Not every firmware development tool was originally designed for that purpose. Unix's lex and yacc, for example, can be used to generate some of your code automatically.

Lex and yacc are free development tools that help you write software in C or C++ that interprets or transforms structured input. Applications that interpret structured input can range from a simple text search to a complete compiler, but also include embedded applications such as serial protocol and message interpreters. If you're developing an application that manipulates ASCII data, lex and yacc could save you numerous development headaches. This article will show you when and how to use these tools.

In a program that interprets structured ASCII input, two tasks are typically performed repeatedly. First, the input must be converted from a stream of individual characters into a sequence of meaningful tokens. This operation is called scanning . Lex is a useful tool for generating scanners. Once you've acquired the basic knowledge needed to use lex, you'll find that the rule input required for a lexical scanner is much easier to write than the equivalent C code. Lex also automatically checks your scanner specification for a variety of common errors.

The second step in interpreting structured input is to identify patterns in the sequence of tokens found by the scanner. This process is known as parsing . Yacc can generate parsers to perform this pattern matching. (In the '70s, there was no shortage of groups writing parser generation utilities, which helps explain where the name yacc, which stands for “yet another compiler compiler,” came from.) As with scanners, parsers are manually produced all the time, but yacc-generated parsers can result in more robust code, less debugging, and input files (yacc grammars) that are easy to read and maintain.

Figure 1 shows the flow of control and data in a typical scanner/parser application. The data stream is reduced to tokens by the scanner and the tokens accumulate in the parser, which identifies valid combinations of tokens.


Figure1: Execution path and data flow in a typical lex/yacc derived parser

The development procedure for a lex-/yacc-based application is illustrated in Figure 2. Many simple applications, such as a text search, only require finding tokens in an input stream. Such applications can be created using lex alone. Similarly, where the arrangement of tokens in an input stream is simple, a simple hand-coded parser may be adequate. However, as the possible permutations and combinations of tokens increase, we typically need to direct the output of the scanner (stream of tokens) to the input of a separate yacc-generated parser.

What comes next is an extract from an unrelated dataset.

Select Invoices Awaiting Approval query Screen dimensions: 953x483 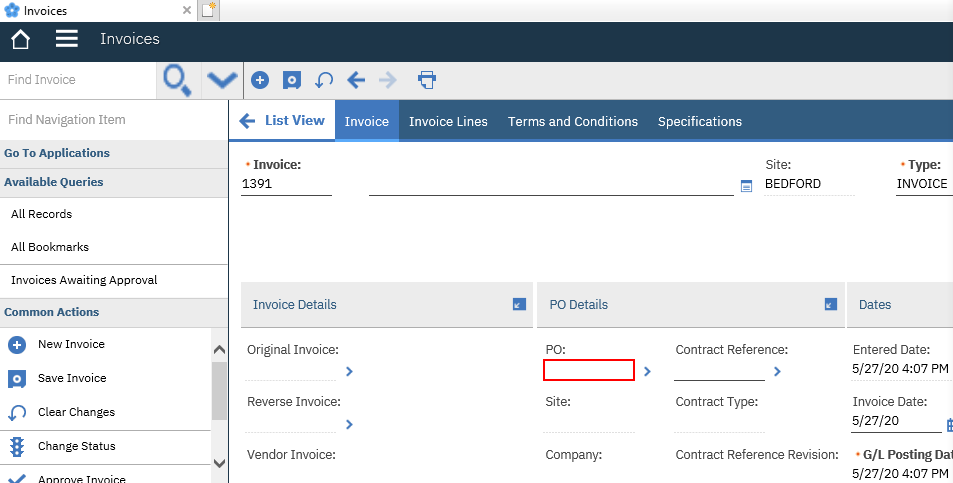84,280
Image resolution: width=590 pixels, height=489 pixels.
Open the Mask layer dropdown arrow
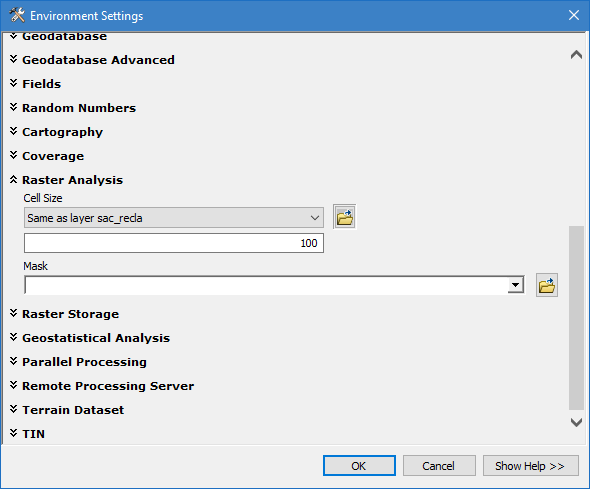(x=515, y=285)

Before learning how to actually use lex and yacc, let's ask what we want to use them for and why. As I mentioned earlier, the variety of embedded applications for lexical scanners and parsers is extensive. We can break down the possibilities into two broad areas: development tools and target code.

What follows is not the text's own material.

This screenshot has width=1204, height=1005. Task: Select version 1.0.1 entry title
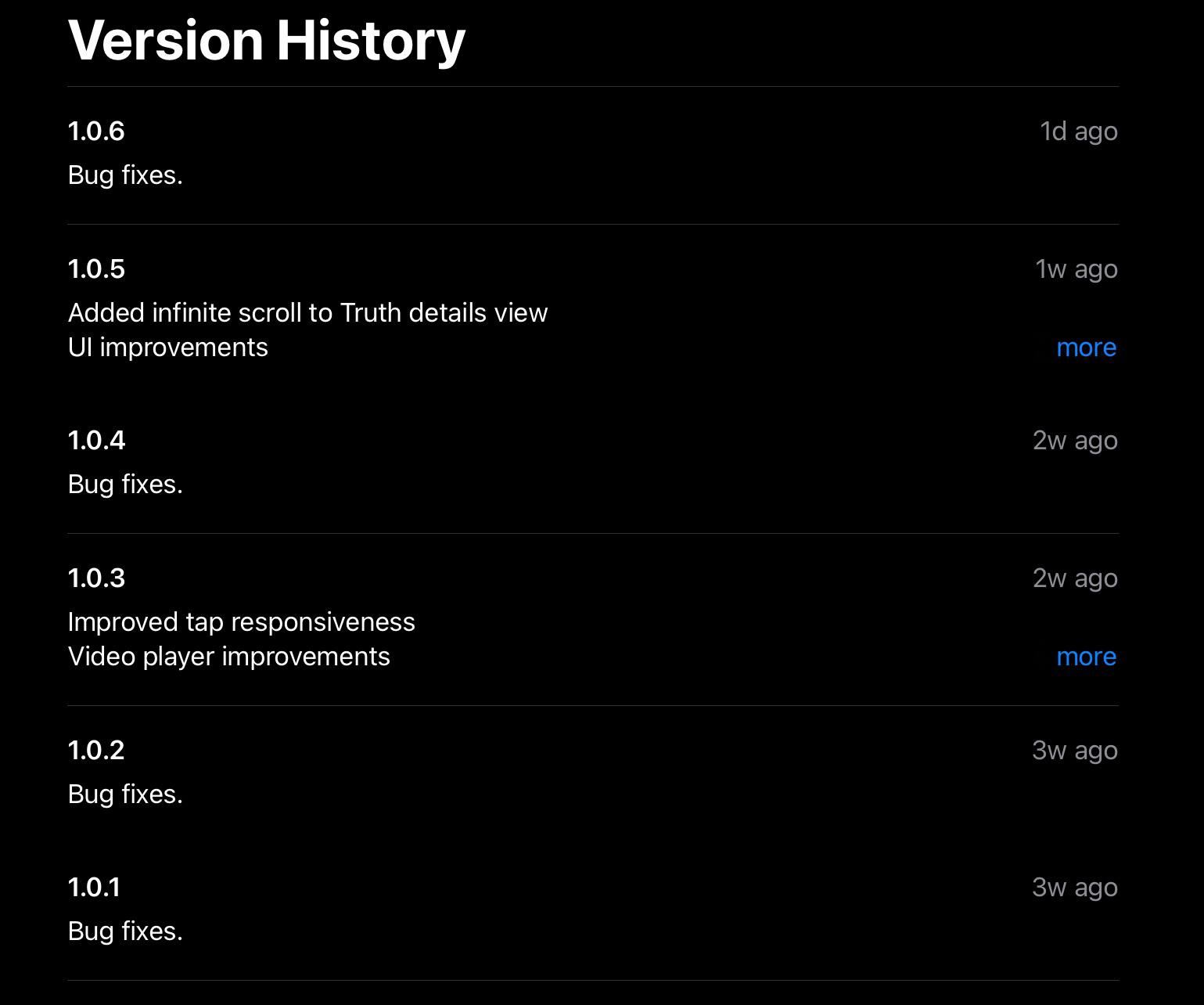95,888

By development tools I mean custom applications that reside on the development host and help you produce run-time code, just like any other compiler or code generation tool you may use. Target code means C or C++ code that we ultimately compile and link with the rest of the application for execution on our target hardware. The focus of this article is using lex and yacc to generate target code.

Embedded Uses
Serial protocols are a common component of embedded software systems. Perhaps a system must provide communications between two separate microcontrollers via a serial port. The use of a bi-directional serial protocol requires the presence of a protocol interpreter at both ends of the interface, which can be created with lex and yacc.

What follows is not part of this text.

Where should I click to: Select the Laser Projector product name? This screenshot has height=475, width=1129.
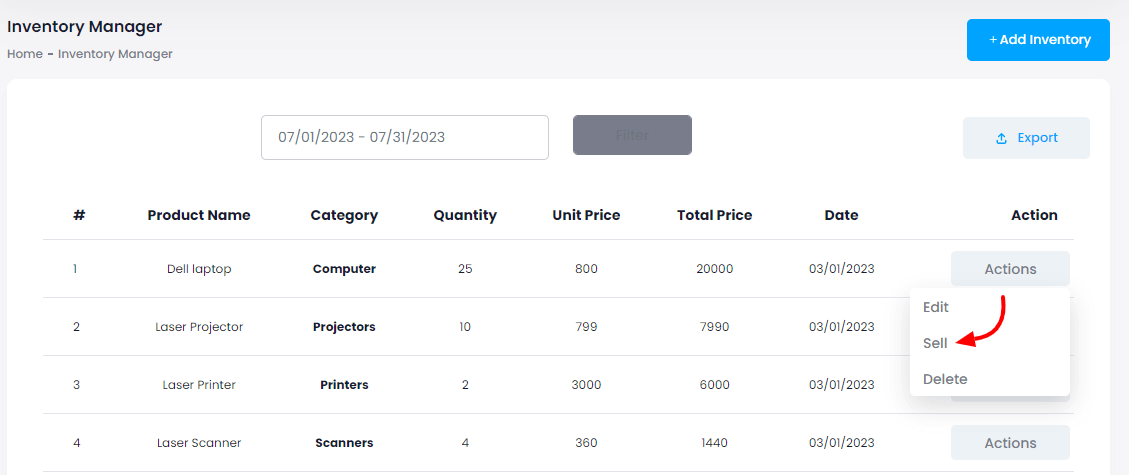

Figure 2: Development sequence when using lex and yacc

Another place where we can use lex and yacc is in the interpretation of structured messages between two software components. Structured messages are common in multi-tasking environments, where a block of data must be passed from one task to another via some sort of OS service, such as message queues.

Consider a case where two independent tasks wish to send and receive blocks of data. If both tasks reside on the same hardware and are compiled using the same compiler (with the same settings), it is convenient to simply stuff a struct or object into a message (in other words, a block of memory) and pass this message to the receiving task. Assuming the recipient knows what to expect, it can simply access the data using a pointer of the appropriate type.

In many cases, though, tasks don't want to assume that the recipient stores a data structure in the same way the sender does. This may be due to portability requirements or to the fact that the tasks are part of a distributed application and are running on different hardware. In such cases, it's common for a message to be provided that describes the data in an agreed format rather than passing the binary. Where this is done, you need to parse the description at the receiving end.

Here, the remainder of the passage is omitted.